Even though no new treatment is ordered, the means to provide that treatment may remanin in place, leaving the nursing staff with an unresolved dilemma. Therefore, when the physical means for providing that treatment remain in place, the physician should personally remove or disconnect the treatment device.
 



Group Self Assessment

The presentation flowed smoothly but possibly was "too informative" concerning hospital policy. Most everyone said they thought we did a good job. The main criticisms were that the material was dry. This we did not see as being our fault and being difficult to spice up a depressive topic. Overall, attentiveness of the class seemed to be maintained.

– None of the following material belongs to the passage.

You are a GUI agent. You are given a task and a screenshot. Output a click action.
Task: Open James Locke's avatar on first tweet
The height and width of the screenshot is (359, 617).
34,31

The presentation was divided into five parts amongst the group members. Everyone did their own research on their topic and it was all brought together and decided on an order of presentation. Alyson did research on Hospice which was left out due to a future presentation. However, she probably had the hardest job of all with the introduction and conclusion. Jenny's research involved internet searches for information and possible visual aids as well as reviewing journal articles from accredited medical journals. Anissa's research came directly from internet searches and articles. Denny explained the chains he went through in order to obtain hospital policy in class. And Kevin's research involved referencing previous pharmacy class notes on pain management and discussions with professors.